Report: Bahai missionary arrested for seducing women in Iran
A man belonging to the Bahai religion was arrested in northern Iran, accused of pushing women into having sex with him, a newspaper said Monday on its website, DPA reported.
The man, identified by the Javan daily only as PP, was arrested in the Caspian Sea province of Golestan, where he was allegedly known for missionary work.
Bahaism, a monotheistic creed promoting the unity of all religions and mankind, is not recognized or allowed to be practiced in Iran, whose official religion is Shia Islam.
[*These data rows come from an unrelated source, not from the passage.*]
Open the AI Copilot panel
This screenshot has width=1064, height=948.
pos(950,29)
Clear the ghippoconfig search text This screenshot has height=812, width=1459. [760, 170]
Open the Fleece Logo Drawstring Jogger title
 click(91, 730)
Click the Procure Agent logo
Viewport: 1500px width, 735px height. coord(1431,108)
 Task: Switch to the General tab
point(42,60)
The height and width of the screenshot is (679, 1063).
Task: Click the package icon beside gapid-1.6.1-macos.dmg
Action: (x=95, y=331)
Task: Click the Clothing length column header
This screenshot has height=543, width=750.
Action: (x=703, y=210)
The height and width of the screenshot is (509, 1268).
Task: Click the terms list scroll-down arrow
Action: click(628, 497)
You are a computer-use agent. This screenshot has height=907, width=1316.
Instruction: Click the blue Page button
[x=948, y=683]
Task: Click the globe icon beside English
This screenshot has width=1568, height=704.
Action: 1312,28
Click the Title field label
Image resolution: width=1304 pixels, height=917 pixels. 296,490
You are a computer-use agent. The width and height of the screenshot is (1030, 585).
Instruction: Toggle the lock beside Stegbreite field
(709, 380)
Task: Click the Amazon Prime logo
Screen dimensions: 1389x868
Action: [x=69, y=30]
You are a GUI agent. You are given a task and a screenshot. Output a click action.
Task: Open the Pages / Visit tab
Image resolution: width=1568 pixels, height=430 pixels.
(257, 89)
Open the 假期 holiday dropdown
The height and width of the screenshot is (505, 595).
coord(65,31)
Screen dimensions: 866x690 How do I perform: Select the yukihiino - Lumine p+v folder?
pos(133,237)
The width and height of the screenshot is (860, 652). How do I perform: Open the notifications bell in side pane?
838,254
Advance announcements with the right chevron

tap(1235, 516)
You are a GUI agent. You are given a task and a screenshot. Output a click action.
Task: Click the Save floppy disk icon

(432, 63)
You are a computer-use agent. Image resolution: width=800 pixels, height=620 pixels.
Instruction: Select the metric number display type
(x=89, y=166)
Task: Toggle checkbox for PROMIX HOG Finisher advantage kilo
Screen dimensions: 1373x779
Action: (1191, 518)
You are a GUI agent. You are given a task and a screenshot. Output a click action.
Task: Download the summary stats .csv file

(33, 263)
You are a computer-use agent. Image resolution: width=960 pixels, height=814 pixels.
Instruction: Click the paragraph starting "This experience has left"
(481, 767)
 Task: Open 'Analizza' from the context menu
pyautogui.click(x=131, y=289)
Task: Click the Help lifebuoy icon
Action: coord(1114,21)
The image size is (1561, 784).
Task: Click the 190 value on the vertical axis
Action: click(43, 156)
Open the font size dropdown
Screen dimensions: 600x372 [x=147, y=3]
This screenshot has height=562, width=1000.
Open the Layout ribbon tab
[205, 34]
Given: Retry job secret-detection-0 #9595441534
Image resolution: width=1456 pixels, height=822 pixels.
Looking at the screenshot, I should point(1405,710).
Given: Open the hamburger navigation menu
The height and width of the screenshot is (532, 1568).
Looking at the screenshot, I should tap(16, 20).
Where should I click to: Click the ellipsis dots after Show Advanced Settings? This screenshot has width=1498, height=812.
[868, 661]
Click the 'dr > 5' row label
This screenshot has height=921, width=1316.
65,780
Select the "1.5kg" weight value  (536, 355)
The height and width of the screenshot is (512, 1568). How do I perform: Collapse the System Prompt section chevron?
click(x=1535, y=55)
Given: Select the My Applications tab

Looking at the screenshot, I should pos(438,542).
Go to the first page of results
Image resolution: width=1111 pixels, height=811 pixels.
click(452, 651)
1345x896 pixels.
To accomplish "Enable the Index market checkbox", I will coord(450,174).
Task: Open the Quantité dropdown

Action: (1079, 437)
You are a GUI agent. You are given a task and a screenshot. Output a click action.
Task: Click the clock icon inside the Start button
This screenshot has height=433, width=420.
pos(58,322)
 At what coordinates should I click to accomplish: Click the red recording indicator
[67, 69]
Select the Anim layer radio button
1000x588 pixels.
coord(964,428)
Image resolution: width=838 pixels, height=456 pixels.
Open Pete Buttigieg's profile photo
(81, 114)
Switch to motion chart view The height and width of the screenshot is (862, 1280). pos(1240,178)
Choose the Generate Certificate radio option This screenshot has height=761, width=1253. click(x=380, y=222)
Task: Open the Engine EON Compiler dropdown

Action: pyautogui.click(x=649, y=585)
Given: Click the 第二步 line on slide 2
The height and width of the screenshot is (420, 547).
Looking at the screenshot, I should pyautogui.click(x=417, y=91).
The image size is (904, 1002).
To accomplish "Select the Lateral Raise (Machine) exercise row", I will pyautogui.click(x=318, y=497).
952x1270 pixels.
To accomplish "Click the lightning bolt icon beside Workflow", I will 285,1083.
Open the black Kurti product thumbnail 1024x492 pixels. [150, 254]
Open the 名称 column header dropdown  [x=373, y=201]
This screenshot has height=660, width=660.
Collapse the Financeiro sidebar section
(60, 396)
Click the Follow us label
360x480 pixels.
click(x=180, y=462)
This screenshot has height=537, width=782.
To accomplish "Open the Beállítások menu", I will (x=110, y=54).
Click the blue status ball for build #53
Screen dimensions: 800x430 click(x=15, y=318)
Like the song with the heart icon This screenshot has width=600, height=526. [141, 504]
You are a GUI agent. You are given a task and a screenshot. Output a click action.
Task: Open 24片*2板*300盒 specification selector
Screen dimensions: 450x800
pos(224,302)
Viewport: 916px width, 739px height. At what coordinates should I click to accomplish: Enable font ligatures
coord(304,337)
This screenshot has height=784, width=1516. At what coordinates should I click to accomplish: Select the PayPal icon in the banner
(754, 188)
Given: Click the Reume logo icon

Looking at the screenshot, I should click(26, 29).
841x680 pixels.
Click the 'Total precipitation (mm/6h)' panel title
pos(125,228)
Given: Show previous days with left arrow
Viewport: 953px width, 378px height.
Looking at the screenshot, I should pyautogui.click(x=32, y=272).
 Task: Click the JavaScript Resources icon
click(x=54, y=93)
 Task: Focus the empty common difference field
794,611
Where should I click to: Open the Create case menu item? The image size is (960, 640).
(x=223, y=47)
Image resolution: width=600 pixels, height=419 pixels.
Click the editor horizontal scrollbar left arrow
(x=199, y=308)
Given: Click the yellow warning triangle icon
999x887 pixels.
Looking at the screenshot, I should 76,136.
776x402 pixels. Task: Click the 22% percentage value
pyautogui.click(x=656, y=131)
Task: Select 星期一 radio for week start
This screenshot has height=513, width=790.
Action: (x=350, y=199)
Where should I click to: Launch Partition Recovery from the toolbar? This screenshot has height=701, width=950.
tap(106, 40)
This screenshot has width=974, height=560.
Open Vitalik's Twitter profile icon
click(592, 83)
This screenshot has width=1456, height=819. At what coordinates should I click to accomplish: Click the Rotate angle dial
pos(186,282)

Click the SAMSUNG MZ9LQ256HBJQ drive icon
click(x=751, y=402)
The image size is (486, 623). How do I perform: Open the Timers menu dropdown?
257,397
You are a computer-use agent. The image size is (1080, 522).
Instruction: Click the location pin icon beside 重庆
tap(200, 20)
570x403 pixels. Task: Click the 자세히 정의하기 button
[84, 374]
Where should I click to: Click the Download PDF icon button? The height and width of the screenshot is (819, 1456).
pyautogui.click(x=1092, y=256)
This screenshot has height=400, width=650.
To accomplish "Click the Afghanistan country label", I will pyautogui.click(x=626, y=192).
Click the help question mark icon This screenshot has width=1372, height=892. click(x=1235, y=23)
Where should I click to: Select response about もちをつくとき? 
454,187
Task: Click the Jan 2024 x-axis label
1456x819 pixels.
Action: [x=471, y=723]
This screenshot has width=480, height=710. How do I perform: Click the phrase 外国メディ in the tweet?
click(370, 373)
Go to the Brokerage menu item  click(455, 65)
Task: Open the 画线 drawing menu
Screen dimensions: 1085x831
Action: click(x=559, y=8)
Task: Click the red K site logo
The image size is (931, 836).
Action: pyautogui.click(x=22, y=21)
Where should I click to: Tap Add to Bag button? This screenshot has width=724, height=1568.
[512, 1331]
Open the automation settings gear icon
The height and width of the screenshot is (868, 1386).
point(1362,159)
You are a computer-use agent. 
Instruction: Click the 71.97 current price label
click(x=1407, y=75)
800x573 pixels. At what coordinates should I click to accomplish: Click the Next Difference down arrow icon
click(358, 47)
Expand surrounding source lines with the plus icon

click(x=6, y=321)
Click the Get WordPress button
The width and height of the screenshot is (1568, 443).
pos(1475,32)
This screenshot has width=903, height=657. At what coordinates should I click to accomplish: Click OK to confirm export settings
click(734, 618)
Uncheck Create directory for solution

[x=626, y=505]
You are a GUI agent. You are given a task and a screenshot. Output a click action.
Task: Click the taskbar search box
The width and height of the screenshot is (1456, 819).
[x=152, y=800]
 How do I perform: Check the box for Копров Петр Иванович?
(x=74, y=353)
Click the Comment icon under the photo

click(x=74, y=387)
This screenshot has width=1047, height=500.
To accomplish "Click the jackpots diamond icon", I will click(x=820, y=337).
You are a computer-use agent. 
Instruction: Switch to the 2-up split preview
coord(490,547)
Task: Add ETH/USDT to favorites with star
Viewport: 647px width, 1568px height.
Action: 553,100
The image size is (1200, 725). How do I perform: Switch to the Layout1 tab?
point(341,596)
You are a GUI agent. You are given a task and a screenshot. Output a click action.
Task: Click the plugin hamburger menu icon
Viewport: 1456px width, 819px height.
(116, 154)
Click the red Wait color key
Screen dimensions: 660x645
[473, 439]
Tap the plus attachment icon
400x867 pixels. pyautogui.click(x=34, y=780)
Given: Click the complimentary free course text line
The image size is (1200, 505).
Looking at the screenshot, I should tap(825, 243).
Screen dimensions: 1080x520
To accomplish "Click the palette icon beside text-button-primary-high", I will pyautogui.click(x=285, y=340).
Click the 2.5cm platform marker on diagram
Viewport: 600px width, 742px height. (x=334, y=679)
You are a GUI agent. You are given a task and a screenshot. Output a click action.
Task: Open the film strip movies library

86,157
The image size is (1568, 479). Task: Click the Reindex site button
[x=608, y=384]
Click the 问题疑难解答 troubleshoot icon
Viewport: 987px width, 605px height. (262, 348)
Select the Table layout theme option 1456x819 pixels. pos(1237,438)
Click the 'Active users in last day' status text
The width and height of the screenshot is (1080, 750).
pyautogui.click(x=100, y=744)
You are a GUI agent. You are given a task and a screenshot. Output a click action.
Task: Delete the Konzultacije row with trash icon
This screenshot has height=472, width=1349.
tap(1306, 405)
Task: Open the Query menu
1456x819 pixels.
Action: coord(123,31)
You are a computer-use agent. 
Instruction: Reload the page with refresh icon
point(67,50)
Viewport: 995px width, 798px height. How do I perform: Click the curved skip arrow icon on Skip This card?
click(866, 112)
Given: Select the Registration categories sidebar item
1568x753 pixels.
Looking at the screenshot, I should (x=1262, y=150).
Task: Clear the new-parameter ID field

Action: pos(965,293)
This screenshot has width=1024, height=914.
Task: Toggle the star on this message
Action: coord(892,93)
Bahai missionaries are arrested and detained, unlike Christian, Jewish and Zoroastrian missionaries, whose faiths are recognized and protected by the government.
Javan said PP was accused of seducing women and girls and having sex with them.
Extramarital sex in Iran is forbidden, and if the two people are unmarried, they could face a death sentence of stoning.
No further details were given by the conservative daily, and there had been no official confirmation of the report by the judiciary.
In another case not yet confirmed by Iran, seven leaders of the Bahai religion - two women and five men - were sentenced last month to 20-year jail terms for espionage and propaganda against the Iranian Islamic system.
The government did say the seven were arrested in 2008 and confessed to their crimes, including having supplied classified information to foreigners through personal contacts with Western diplomats in Tehran.
Several Western countries have expressed concern over the charges and denounced the arrests as persecution of Iran's largest religious minority.
Tehran rejected the allegations and said the issue had nothing to do with religion.
Nobel Peace Prize laureate Shirin Ebadi and her legal team were supposed to lead the defence of the seven Bahais, but Ebadi has been abroad since June last year and fears arrest if she returns because of her opposition to President Mahmoud Ahmadinejad.